- [Prompt] Edit the following lines so that every instance of "element" becomes "item", keeping all other text unchanged.

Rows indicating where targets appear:

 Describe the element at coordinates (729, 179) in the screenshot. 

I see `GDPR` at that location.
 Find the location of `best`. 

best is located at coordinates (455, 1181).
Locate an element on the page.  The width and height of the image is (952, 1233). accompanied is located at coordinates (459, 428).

- [The result]
 Describe the item at coordinates (729, 179) in the screenshot. 

I see `GDPR` at that location.
 Find the location of `best`. 

best is located at coordinates (455, 1181).
Locate an item on the page.  The width and height of the image is (952, 1233). accompanied is located at coordinates (459, 428).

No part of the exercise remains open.